Biggest moment #4 – Amelia’s surgery
Don’t get me wrong. The babies being born were big moments. But their births don’t really define a person as much as people make it out to be. The whole, “Greatest moment of my life was my kid’s birth” line doesn’t really appeal to me. I think it’s because I don’t see those moments as terminal. They aren’t an ending. They’re a beginning.
In a lot of ways the biggest moments are actually endings of some sense. All the ones I’ve listed so far were pretty major endings to pretty major periods of my life. Amelia’s surgery was the same.
It was after she woke up, and everything was ok, that I lost all of my pessimism about the world. Because between 25 and 28 I tended to be down more than up. At TokBox especially. In my personal life outside of Micky definitely. Well…
Actually, it wasn’t pessimism… it was fear. Before the kids I was afraid of all the choices I was making, and I was even more afraid of all the ones that I wasn’t making. But not the kind of decision where you see that your 3 year old is climbing the 5 year old ladder at the playground, and they’re going to fall. I feared tomorrow. Or maybe unknown outcomes.
And more so, as I think about it, it isn’t actually my fear of unknown outcomes that ended. It was finally being able to comprehend and accept what mortality really meant. That there is a lifecycle for things, and that there is inherent risk in doing something today that may affect where that lifecycle goes tomorrow.
--------------------------------
*Work instruction 1:*
Reproduce the text of the post on Amelia's surgery between "Biggest moment #4" and "was the same.", inclusive.
*Work instruction 2:*
Write the next part of the post about Amelia's surgery, starting after its final sentence.

*Stored data:*
--------------------------------
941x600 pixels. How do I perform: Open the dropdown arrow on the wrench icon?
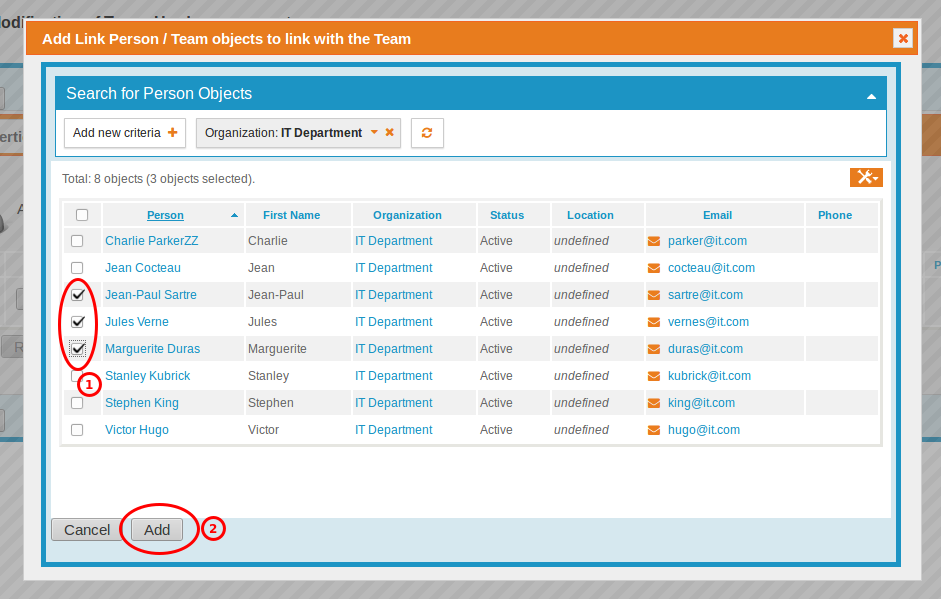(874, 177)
--------------------------------
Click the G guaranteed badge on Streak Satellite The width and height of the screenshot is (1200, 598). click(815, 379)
--------------------------------
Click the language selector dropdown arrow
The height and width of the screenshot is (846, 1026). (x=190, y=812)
--------------------------------
*Your response 1:*
Biggest moment #4 – Amelia’s surgery
Don’t get me wrong. The babies being born were big moments. But their births don’t really define a person as much as people make it out to be. The whole, “Greatest moment of my life was my kid’s birth” line doesn’t really appeal to me. I think it’s because I don’t see those moments as terminal. They aren’t an ending. They’re a beginning.
In a lot of ways the biggest moments are actually endings of some sense. All the ones I’ve listed so far were pretty major endings to pretty major periods of my life. Amelia’s surgery was the same.

*Your response 2:*
That we could, as loving, first-time, scared shitless, and alone (God, we were so alone) parents, that we could give Amelia to a team of surgeons, head up to the cafeteria, and just not know what was going to happen. That you could fall in love with someone so much at 10 months old that the thought of them being less than everything they could be was a worse outcome, than the thought of losing them to a surgical procedure. And yet sitting in that cafeteria eating really shitty scrambled eggs, and wondering what was normal ever going to be like again.
When she woke up, and we had faced that moment of mortality, when we had taken Kierkegaard’s leap of faith, that moment of being moments from losing everything to being free to have anything, I lost my need to hold onto today because it was to scary to look into tomorrow.
Maybe this is such a big moment because when Amelia woke up, I learned how to fly. And, in the damnedest of roll reversals, she was the one carrying me.